Shafira mengerutkan kening. "Kan ada asuransi pemerintah, Ma."

            "Revaldo bilang lebih baik bayar daripada bergantung sama asuransi pemerintah dan karena dia maksa akhirnya Papa dan Mama nurut aja."

            "Ma, jangan gitu, akhirnya kita tetep harus gantiin uangnya kan?" seru Shafira jengkel karena kini Revaldo bukan siapa-siapanya, maka Shafira harus cepat-cepat mengganti kelebihan biaya rumah sakit. Dia tidak enak. Setelah masalah kemarin, kini dia masih harus menyusahkan Revaldo.

            Belum sempat Mamanya menyahuti, seorang dokter laki-laki masuk ke ruangannya bersama dua suster perempuan, Papanya dan Revaldo.

            Shafira rasanya ingin bersembunyi didalam selimut. Entah mengapa dia malu dengan Revaldo. Walaupun laki-laki itu pernah melihatnya dengan posisi yang sama saat dirinya sakit tifus, tapi rasanya berbeda saat Shafira mengetahui bahwa Revaldo turut membantunya membayar biaya rumah sakit.

            Semoga Revaldo tidak berfikir bahwa Shafira membebaninya.

~||~

            Dokter yang tadi mengunjunginya menginformasikan bahwa apabila Shafira sudah bisa buang angin dan buang air besar, dia bisa segera pulang. Well, ini pertama kalinya Shafira di operasi jadi dia tidak paham kenapa harus poop, baru dirinya diperbolehkan pulang. Kemudian, jahitan tidak boleh terkena air, which means Shafira tidak akan bisa mandi hingga paling tidak 7 hari setelah operasinya.

            Shafira juga tidak boleh melakukan pekerjaan berat, setidaknya sampai luka jahitannya mengering dan tentu saja dia harus kontrol 3 hari setelah keluar dari rumah sakit. Apabila dirasa jahitannya sudah kering, dokter akan melepaskannya dan Shafira bisa beraktivitas seperti biasa.

             So many rules, yet so many things to do.

            Shafira juga mendapatkan cuti 6 hari dan dia bisa kembali bekerja di hari senin nanti, dengan catatan bahwa dokter telah mengizinkannya untuk bekerja. Tentu saja dengan aktivitas yang tidak terlalu berat.

            Mungkin kini Shafira harus benar-benar mempertimbangkan untuk menyewa kost-kostan. Dengan kondisi seperti ini, dia jadi sedikit trauma untuk berada di stasiun malam-malam. Setidaknya dengan ngekost, dia bisa naik ojek online tanpa perlu berada diluar daerah yang asing untuknya di malam hari. 
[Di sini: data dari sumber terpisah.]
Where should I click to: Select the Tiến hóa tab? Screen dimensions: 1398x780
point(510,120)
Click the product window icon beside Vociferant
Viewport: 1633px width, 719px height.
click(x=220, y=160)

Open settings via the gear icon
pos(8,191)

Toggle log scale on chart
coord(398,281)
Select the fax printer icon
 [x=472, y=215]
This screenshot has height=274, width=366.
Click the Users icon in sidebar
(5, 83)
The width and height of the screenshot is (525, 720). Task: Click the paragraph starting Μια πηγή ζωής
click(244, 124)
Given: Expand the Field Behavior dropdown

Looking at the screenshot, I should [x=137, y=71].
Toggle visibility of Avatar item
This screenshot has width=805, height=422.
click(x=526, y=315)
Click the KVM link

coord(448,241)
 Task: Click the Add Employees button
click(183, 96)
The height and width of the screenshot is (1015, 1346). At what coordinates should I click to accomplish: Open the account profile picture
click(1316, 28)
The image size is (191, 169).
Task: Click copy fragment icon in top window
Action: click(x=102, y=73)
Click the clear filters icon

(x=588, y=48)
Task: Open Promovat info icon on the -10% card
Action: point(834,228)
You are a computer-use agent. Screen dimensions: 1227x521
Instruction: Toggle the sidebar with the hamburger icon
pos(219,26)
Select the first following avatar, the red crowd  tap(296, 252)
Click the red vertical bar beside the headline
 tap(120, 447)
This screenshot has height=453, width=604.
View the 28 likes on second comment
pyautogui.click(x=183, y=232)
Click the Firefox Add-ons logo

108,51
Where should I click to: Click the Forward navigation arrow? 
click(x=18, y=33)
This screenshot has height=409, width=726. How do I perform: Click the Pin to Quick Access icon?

            "Aku kayaknya mau ngekost aja deh, Ma, jadi gak perlu naik kereta, Cuma naik ojek online dan itu lebih aman kan. Aku gak harus ada didaerah asing malem-malem, rute ku Cuma kantor dan kostan, udah." Ucap Shafira mencoba untuk mencari solusi agar dia tidak kesulitan saat bekerja nanti.

            "Fir, Mama kurang percaya kalau kamu ngekost. Kamu bisa tinggal dirumah bude—"

            "Enggak ma!" potong Shafira cepat. Dia tidak mau tinggal dirumah saudara Papanya yang sok kaya itu. Mengingat mereka yang mencibir saat Papanya terlilit hutang membuat Shafira sakit hati. "Lebih baik aku tidur dijalanan dari pada harus tinggal dirumah mereka." Serunya kesal lupa bahwa ada Revaldo yang masih duduk di sofa, mendengarkan debat keluarga kecilnya.

            "Kamu bisa tinggal sama aku, Fir." Ucap Revaldo tiba-tiba membuat orang tua Shafira menatap laki-laki itu cepat.

            Revaldo berdeham, kemudian berdiri dan menghampiri Shafira. "Apartemenku ada 2 kamar dan harus lewatin kantor kamu kalau aku mau kerja. Jadi aku bisa anter jemput kamu tiap hari." Jelas Revaldo. "Kemarin juga aku udah bahas ini sama orang tua kamu dan mereka setuju."